Privacy Policy
Last updated: 16 July 2026
1. Who we are
This website, amahi.co (the “Site”), is operated by Amahi s.r.o., a limited liability company registered in the Czech Republic under Company ID (IČO) 29494621, D-U-N-S 351703607, with its registered office at Kurzova 2222/16, Stodůlky, 155 00 Praha 5, Czech Republic (“Amahi”, “we”, “us”).
Amahi s.r.o. is the controller of the personal data described in this policy within the meaning of Regulation (EU) 2016/679 (GDPR).
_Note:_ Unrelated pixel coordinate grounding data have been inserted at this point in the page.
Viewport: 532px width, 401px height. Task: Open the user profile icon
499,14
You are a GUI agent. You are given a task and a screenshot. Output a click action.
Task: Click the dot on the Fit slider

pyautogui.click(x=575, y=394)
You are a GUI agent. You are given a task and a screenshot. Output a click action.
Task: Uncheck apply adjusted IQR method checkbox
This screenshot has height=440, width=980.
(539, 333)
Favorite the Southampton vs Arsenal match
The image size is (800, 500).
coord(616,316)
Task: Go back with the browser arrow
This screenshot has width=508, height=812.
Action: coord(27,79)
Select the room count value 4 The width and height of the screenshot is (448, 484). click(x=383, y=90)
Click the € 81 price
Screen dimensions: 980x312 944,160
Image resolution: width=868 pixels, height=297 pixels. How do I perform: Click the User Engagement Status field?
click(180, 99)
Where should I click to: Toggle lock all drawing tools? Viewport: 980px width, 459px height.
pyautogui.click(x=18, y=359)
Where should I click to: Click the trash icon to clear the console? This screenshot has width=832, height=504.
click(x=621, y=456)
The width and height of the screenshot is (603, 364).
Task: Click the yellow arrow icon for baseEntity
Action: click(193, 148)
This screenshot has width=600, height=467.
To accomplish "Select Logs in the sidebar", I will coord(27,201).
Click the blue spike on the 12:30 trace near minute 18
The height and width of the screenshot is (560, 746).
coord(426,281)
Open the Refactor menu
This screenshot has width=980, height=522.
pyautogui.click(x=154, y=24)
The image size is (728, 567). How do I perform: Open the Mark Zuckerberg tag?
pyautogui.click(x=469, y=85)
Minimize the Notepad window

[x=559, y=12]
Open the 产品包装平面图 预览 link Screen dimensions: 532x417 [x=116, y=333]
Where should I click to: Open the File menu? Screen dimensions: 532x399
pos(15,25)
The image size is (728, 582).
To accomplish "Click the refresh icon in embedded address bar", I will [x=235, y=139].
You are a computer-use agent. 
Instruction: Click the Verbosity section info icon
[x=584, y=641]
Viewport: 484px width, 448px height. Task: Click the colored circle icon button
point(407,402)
You can reach us at marketa@amahi.co.
2. What personal data we collect
We collect only the data you give us or that is technically necessary to run the Site:
- Contact enquiries — when you contact us through the form on the Site or by email, we receive your name, email address and the content of your message.
- Newsletter — when you subscribe to our newsletter, we receive your email address.
- Technical data — our hosting providers process standard server logs (IP address, browser type, date and time of access) as needed to deliver the Site securely and reliably.
We do not collect any special categories of personal data, and the Site is not directed at children.
3. Why we process it and on what legal basis
- Responding to your enquiry and communicating about a potential project — performance of, or steps prior to entering into, a contract (Art. 6(1)(b) GDPR) and our legitimate interest in responding to business enquiries (Art. 6(1)(f) GDPR).
- Sending the newsletter — your consent (Art. 6(1)(a) GDPR). You can withdraw it at any time via the unsubscribe link in any email or by writing to us; withdrawal does not affect processing carried out before it.
- Operating and securing the Site — our legitimate interest in keeping the Site available and safe (Art. 6(1)(f) GDPR).
- Complying with legal obligations, e.g. accounting and tax rules where our communication leads to a contract (Art. 6(1)(c) GDPR).
4. Cookies and analytics
The Site does not use analytics, advertising or other tracking cookies. Only technically necessary cookies or similar storage may be set to make the Site function correctly.
5. Who has access to your data
We do not sell or share your personal data for marketing purposes. It is accessed only by the service providers who run the Site’s infrastructure on our behalf as processors — in particular our hosting and form-processing provider (Netlify, Inc.), our content-management infrastructure (Sanity AS) and our email providers — and by public authorities where the law requires it.
6. International transfers
Some of our providers are based in the United States. Where personal data is transferred outside the European Economic Area, we rely on safeguards recognised by the GDPR, such as the EU–U.S. Data Privacy Framework or the European Commission’s Standard Contractual Clauses.
7. How long we keep your data
- Contact enquiries — for the duration of our communication and up to 2 years afterwards, unless the enquiry leads to a contract (in which case statutory retention periods apply).
- Newsletter — until you unsubscribe or we discontinue the newsletter.
- Server logs — for the short period set by our hosting providers for security purposes.
8. Your rights
Under the GDPR you have the right to:
- access the personal data we hold about you,
- have inaccurate data rectified,
- have your data erased,
- restrict processing,
- receive your data in a portable format,
- object to processing based on legitimate interest,
- withdraw consent at any time where processing is based on consent.
To exercise any of these rights, email us at marketa@amahi.co. You also have the right to lodge a complaint with the Czech Office for Personal Data Protection (Úřad pro ochranu osobních údajů, Pplk. Sochora 27, 170 00 Praha 7, uoou.gov.cz) or with your local supervisory authority.
9. Changes to this policy
We may update this policy from time to time, for example when we change service providers. The current version, with its effective date, will always be published on this page.